Screenshot grounding data
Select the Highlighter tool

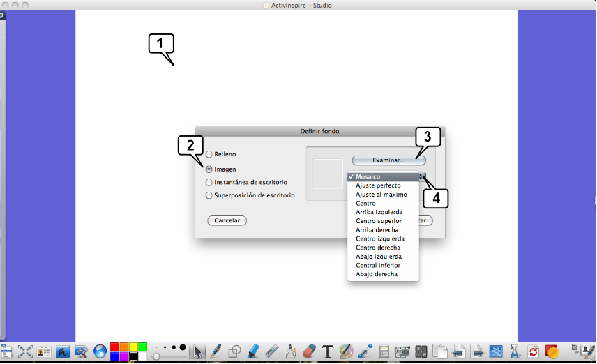pyautogui.click(x=254, y=352)
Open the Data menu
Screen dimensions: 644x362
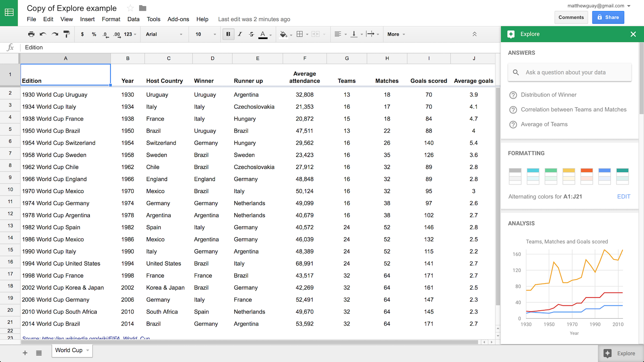(x=133, y=19)
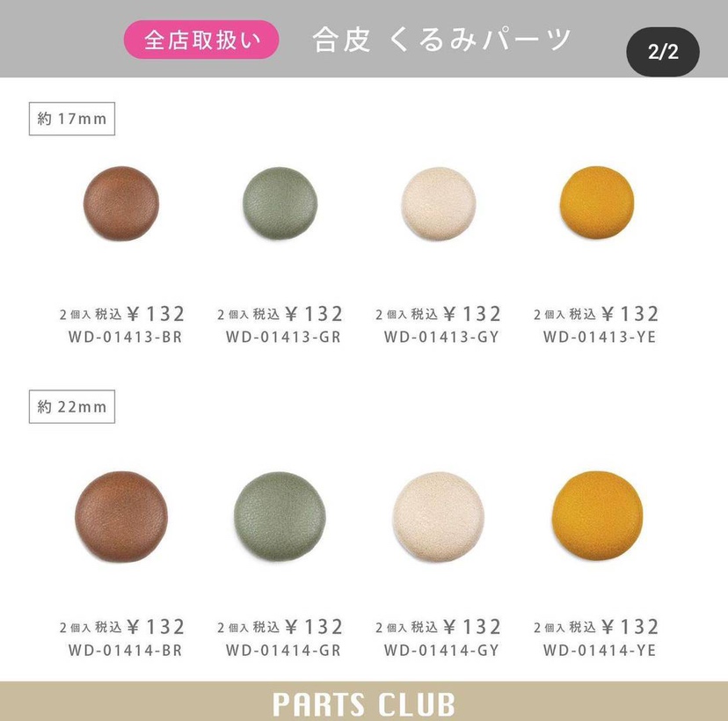Select the brown 22mm button WD-01414-BR
728x721 pixels.
121,517
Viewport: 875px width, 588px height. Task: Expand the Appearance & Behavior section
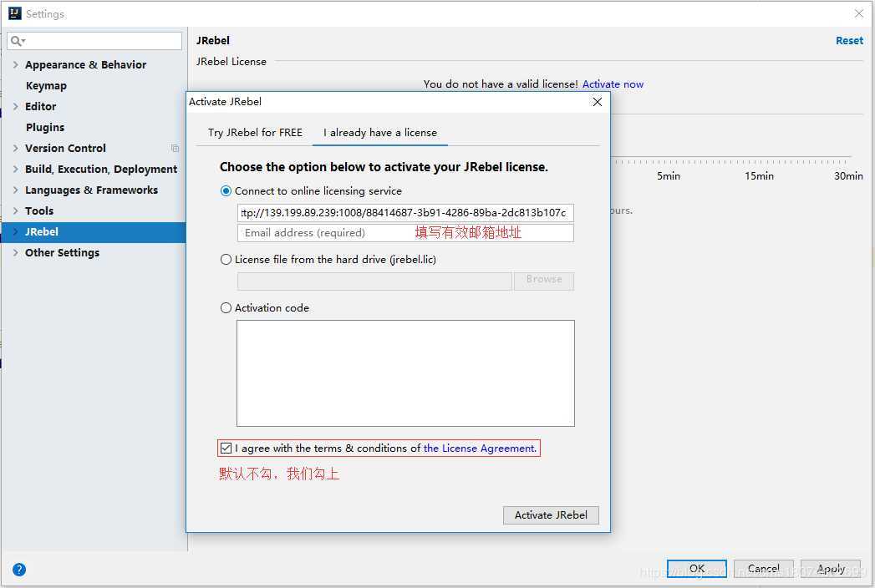[16, 65]
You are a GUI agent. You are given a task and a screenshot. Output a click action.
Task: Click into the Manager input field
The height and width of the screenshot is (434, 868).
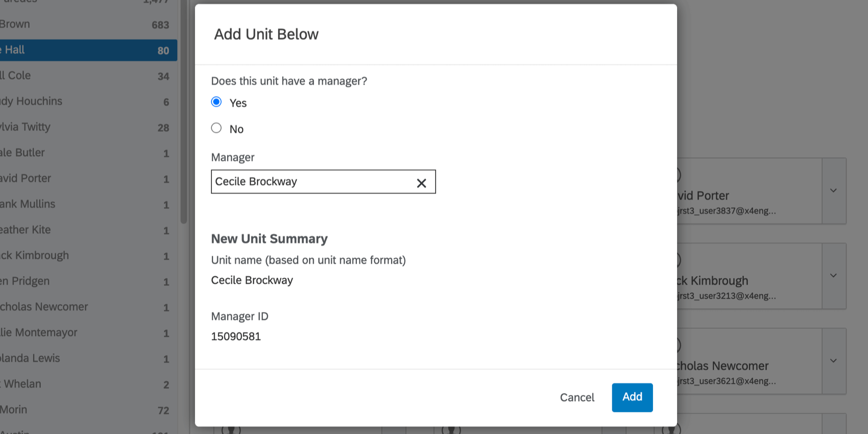coord(311,182)
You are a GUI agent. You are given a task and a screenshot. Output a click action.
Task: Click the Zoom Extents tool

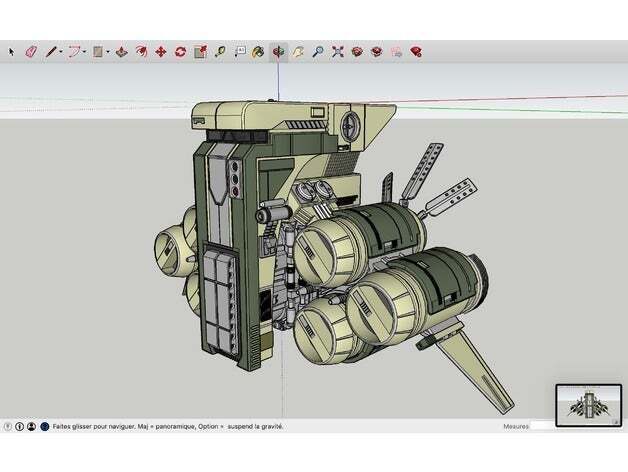point(337,51)
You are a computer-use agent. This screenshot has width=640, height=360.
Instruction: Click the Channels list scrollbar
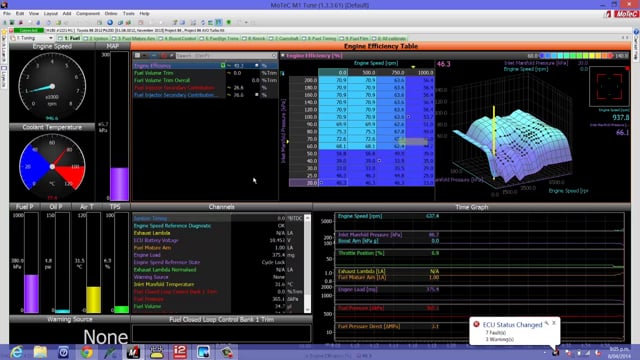307,264
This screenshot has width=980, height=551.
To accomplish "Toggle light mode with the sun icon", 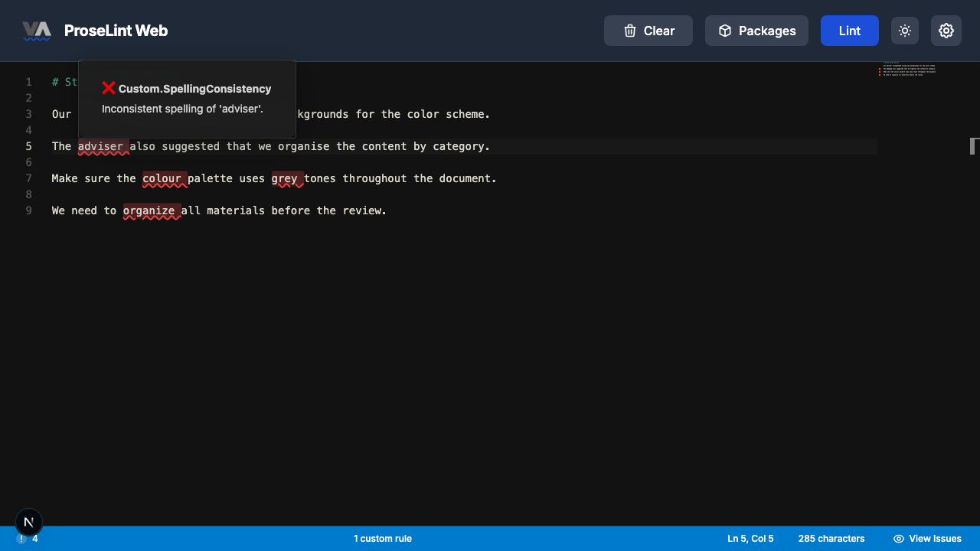I will coord(904,31).
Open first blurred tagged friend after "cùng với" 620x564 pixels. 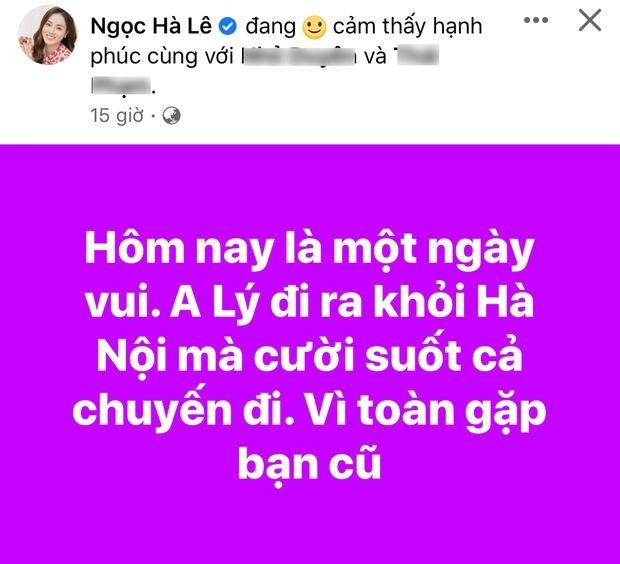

• _TO DO_:
Count every line above that includes the string "This", and answer with the count only.

• _EXERCISE RESPONSE_:
2